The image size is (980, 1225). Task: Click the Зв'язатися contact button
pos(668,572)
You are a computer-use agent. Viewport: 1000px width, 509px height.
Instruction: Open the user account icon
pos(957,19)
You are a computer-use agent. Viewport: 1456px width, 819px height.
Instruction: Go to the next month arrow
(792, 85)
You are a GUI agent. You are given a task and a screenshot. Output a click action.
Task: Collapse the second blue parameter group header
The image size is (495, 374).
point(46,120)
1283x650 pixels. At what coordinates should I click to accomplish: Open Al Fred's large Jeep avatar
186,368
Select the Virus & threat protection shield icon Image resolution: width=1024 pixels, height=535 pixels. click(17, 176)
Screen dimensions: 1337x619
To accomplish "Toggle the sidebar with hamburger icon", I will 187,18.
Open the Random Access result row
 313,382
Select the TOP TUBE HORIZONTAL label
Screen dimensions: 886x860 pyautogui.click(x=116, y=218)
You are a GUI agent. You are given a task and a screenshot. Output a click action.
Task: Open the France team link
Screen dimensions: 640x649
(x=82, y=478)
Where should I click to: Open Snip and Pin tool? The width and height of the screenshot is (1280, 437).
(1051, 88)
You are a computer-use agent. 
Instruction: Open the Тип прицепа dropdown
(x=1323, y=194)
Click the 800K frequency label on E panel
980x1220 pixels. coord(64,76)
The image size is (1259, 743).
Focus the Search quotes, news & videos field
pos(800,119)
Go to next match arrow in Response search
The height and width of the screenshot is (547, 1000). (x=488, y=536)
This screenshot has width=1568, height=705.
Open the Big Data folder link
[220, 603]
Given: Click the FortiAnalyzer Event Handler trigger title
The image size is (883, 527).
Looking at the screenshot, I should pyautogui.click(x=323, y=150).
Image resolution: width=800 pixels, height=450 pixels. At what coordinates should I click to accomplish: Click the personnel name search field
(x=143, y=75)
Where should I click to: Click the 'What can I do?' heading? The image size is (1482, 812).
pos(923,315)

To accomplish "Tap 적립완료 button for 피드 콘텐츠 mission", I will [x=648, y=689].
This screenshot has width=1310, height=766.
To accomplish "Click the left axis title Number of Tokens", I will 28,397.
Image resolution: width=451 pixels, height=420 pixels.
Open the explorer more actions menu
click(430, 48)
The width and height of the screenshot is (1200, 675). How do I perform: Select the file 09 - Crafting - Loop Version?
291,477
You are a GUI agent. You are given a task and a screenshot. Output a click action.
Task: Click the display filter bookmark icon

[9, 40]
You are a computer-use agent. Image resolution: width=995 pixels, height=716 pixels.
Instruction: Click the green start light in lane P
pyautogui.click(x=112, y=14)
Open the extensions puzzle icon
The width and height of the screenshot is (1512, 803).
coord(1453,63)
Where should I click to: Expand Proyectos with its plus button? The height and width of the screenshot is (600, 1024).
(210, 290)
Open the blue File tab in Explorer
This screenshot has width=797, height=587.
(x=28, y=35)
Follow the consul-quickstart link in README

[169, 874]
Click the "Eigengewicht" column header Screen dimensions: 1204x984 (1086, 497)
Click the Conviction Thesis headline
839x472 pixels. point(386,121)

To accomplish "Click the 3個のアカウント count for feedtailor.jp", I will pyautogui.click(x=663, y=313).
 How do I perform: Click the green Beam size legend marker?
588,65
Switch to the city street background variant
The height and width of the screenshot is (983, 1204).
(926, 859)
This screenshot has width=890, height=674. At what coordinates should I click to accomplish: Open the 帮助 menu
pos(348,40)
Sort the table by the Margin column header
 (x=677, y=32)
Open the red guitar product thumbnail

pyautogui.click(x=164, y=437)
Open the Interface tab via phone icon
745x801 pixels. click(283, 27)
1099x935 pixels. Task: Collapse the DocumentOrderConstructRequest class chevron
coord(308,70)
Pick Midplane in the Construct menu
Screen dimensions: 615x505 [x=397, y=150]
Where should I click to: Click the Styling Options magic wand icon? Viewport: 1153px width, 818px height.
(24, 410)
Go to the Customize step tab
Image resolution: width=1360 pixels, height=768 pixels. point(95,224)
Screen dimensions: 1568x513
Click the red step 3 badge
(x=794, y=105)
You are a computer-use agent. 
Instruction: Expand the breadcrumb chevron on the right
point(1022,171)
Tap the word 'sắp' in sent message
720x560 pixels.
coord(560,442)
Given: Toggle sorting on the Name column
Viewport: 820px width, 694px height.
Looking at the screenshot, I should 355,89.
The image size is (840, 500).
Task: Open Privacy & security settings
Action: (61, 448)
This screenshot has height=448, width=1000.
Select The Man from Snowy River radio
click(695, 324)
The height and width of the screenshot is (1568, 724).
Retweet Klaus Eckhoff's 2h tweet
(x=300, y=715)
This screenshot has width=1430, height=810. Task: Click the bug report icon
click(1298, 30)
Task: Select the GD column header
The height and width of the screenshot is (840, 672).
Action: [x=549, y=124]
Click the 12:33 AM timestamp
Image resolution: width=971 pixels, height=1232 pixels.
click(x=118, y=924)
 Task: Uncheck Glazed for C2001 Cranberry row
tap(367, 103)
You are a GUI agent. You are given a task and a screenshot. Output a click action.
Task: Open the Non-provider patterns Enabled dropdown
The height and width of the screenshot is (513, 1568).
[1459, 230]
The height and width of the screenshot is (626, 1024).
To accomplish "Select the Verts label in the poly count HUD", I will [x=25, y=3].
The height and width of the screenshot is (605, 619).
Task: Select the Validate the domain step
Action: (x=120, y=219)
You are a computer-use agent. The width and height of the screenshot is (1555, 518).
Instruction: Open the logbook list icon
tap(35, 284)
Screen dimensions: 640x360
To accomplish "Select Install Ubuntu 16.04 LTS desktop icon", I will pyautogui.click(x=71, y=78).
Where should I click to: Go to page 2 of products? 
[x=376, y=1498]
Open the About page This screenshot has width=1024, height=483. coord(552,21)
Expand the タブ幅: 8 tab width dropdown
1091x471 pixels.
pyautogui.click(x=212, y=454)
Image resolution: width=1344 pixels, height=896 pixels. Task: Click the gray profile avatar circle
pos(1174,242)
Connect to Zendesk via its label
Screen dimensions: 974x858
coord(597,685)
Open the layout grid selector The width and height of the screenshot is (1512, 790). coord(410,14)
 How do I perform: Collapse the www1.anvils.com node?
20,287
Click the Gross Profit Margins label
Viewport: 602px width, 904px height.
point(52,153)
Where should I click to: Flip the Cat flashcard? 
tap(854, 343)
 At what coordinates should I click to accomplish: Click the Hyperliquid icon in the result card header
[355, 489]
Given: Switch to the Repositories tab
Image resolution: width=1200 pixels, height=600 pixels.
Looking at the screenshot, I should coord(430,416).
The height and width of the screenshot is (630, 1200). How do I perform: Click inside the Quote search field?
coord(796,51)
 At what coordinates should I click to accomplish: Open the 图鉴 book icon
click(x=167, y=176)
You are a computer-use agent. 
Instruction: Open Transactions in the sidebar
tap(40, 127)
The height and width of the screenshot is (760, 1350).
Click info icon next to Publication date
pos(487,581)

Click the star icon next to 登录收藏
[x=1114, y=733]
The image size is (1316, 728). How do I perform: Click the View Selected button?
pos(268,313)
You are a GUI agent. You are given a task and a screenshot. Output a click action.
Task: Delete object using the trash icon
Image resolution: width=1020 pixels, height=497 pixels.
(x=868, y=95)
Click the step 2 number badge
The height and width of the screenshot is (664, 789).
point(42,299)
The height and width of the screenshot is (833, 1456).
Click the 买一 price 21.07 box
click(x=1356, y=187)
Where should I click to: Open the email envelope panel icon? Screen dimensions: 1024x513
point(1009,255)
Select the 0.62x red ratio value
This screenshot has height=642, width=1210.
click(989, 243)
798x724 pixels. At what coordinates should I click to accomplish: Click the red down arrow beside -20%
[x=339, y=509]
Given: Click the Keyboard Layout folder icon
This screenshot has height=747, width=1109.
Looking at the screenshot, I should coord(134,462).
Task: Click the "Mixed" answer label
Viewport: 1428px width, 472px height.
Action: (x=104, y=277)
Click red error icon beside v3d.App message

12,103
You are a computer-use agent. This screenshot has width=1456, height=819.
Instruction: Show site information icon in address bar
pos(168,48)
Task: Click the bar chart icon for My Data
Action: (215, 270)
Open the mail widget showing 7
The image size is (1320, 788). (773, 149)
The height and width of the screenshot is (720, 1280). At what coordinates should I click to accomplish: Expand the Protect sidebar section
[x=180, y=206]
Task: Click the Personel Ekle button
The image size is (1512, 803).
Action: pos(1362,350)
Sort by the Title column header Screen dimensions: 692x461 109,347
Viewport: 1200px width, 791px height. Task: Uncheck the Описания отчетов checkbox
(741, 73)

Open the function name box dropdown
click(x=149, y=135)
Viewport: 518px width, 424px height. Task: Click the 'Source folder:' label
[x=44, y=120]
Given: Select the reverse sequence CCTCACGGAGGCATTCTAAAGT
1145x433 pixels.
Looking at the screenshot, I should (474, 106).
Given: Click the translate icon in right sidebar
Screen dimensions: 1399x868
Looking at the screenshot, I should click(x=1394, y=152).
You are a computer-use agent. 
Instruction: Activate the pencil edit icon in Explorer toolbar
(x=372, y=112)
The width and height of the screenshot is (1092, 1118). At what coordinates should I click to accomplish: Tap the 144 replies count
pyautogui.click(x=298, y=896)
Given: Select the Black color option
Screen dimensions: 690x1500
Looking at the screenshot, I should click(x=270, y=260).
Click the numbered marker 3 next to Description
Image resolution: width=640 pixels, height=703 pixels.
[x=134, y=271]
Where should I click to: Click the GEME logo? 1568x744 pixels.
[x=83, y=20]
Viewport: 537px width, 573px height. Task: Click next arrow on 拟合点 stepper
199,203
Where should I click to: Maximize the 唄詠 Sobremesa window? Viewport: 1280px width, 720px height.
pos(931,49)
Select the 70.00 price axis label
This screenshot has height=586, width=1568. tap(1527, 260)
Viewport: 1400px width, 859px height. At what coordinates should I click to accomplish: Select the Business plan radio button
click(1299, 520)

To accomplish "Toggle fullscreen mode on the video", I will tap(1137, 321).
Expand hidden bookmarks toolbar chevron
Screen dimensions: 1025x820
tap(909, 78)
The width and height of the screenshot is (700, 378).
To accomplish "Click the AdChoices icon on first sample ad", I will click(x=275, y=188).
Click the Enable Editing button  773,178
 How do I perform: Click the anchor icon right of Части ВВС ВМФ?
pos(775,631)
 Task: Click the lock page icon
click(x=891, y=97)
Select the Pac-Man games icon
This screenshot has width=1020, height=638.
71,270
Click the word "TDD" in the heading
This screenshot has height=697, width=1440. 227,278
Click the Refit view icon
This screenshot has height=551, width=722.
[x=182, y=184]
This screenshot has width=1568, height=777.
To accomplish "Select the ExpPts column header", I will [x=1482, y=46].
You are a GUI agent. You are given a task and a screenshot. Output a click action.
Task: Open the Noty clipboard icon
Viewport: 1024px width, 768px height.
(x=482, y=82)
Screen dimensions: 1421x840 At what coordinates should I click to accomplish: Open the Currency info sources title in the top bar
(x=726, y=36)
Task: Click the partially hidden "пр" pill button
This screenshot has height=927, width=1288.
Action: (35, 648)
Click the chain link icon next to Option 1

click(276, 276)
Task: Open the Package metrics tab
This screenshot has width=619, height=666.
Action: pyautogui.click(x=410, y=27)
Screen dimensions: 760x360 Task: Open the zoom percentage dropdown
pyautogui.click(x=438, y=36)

========

» **WORK INSTRUCTION**:
In the entries above, find the line holding "Focus the Search quotes, news & videos field" and the line holding "You are a computer-use agent. Image"; print both of them and every line between, exactly, and nothing else.

» **TASK SOLUTION**:
Focus the Search quotes, news & videos field
pos(800,119)
Go to next match arrow in Response search
The height and width of the screenshot is (547, 1000). (x=488, y=536)
This screenshot has width=1568, height=705.
Open the Big Data folder link
[220, 603]
Given: Click the FortiAnalyzer Event Handler trigger title
The image size is (883, 527).
Looking at the screenshot, I should pyautogui.click(x=323, y=150).
Image resolution: width=800 pixels, height=450 pixels. At what coordinates should I click to accomplish: Click the personnel name search field
(x=143, y=75)
Where should I click to: Click the 'What can I do?' heading? The image size is (1482, 812).
pos(923,315)

To accomplish "Tap 적립완료 button for 피드 콘텐츠 mission", I will [x=648, y=689].
This screenshot has width=1310, height=766.
To accomplish "Click the left axis title Number of Tokens", I will 28,397.
Image resolution: width=451 pixels, height=420 pixels.
Open the explorer more actions menu
click(430, 48)
The width and height of the screenshot is (1200, 675). How do I perform: Select the file 09 - Crafting - Loop Version?
291,477
You are a GUI agent. You are given a task and a screenshot. Output a click action.
Task: Click the display filter bookmark icon

[9, 40]
You are a computer-use agent. Image resolution: width=995 pixels, height=716 pixels.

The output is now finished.